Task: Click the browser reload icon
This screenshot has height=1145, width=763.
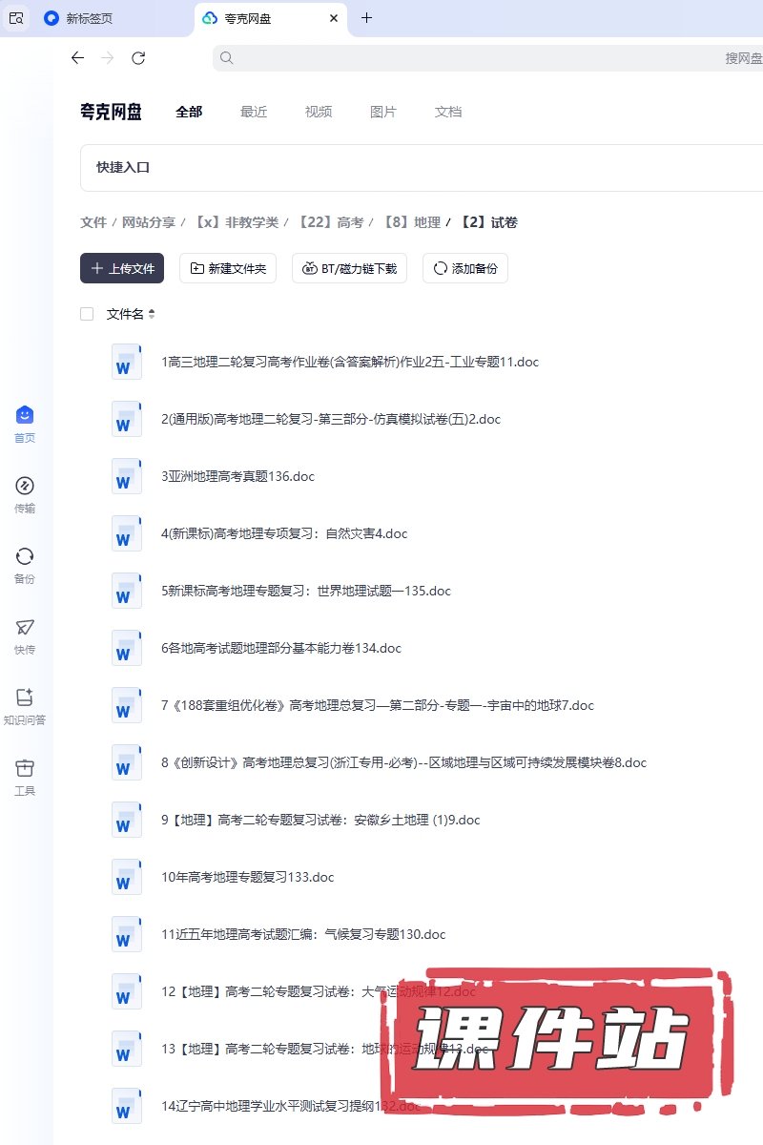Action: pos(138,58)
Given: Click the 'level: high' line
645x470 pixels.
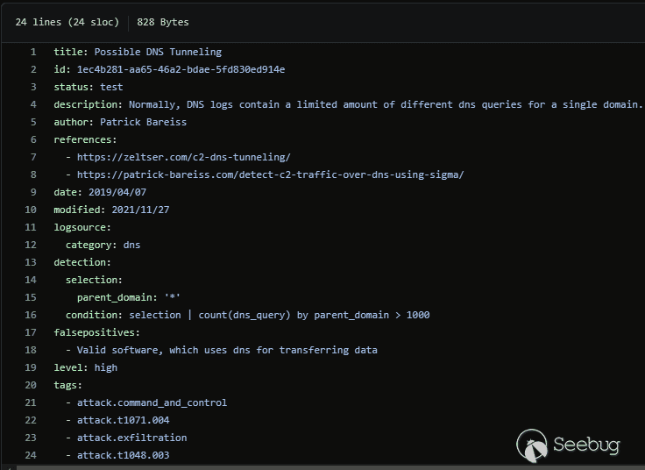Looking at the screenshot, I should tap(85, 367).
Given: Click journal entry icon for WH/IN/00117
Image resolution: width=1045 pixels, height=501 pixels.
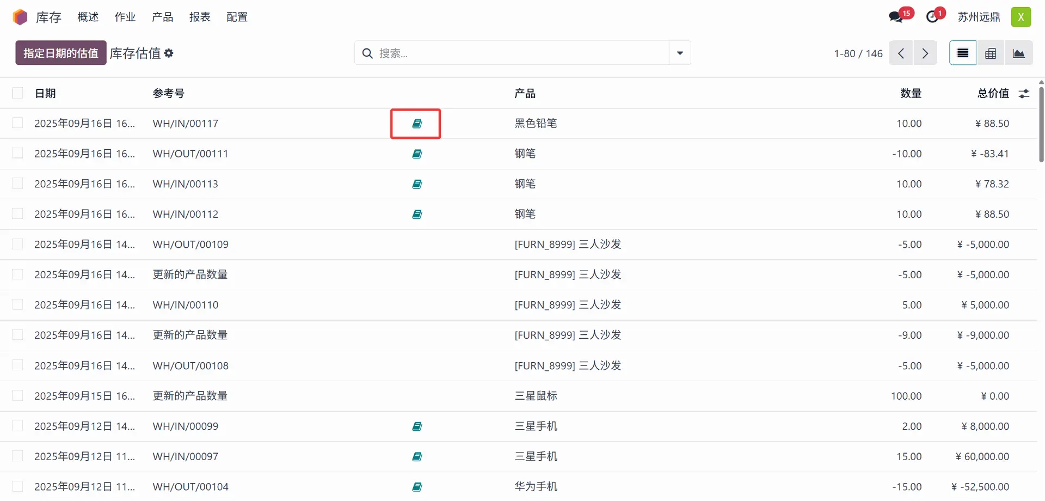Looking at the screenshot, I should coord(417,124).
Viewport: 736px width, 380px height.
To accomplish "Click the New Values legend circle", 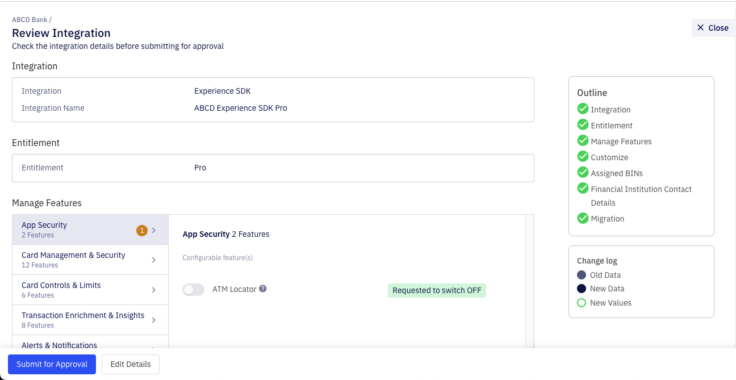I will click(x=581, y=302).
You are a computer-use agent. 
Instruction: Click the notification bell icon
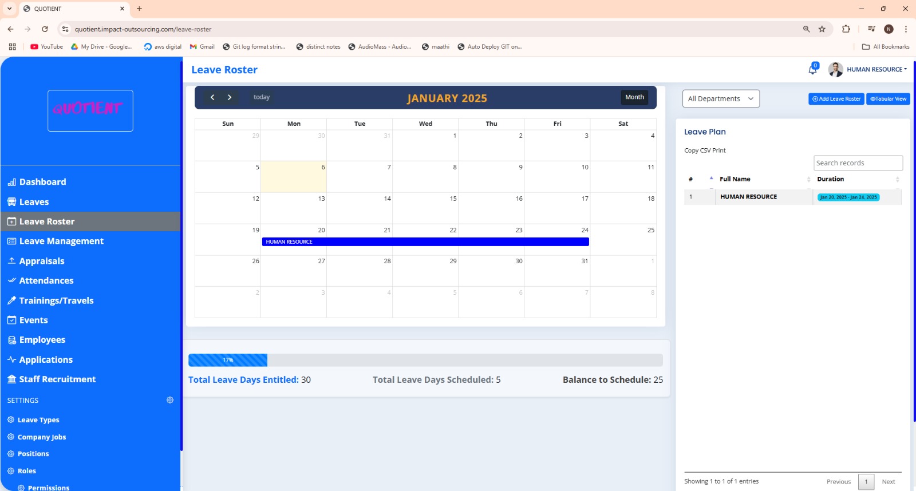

━━━━━━━━━━━━━━━━

■ Exercise: Check each line of the listing above for the string "icon", then give how many lines have it. No other text.

■ Response area: 3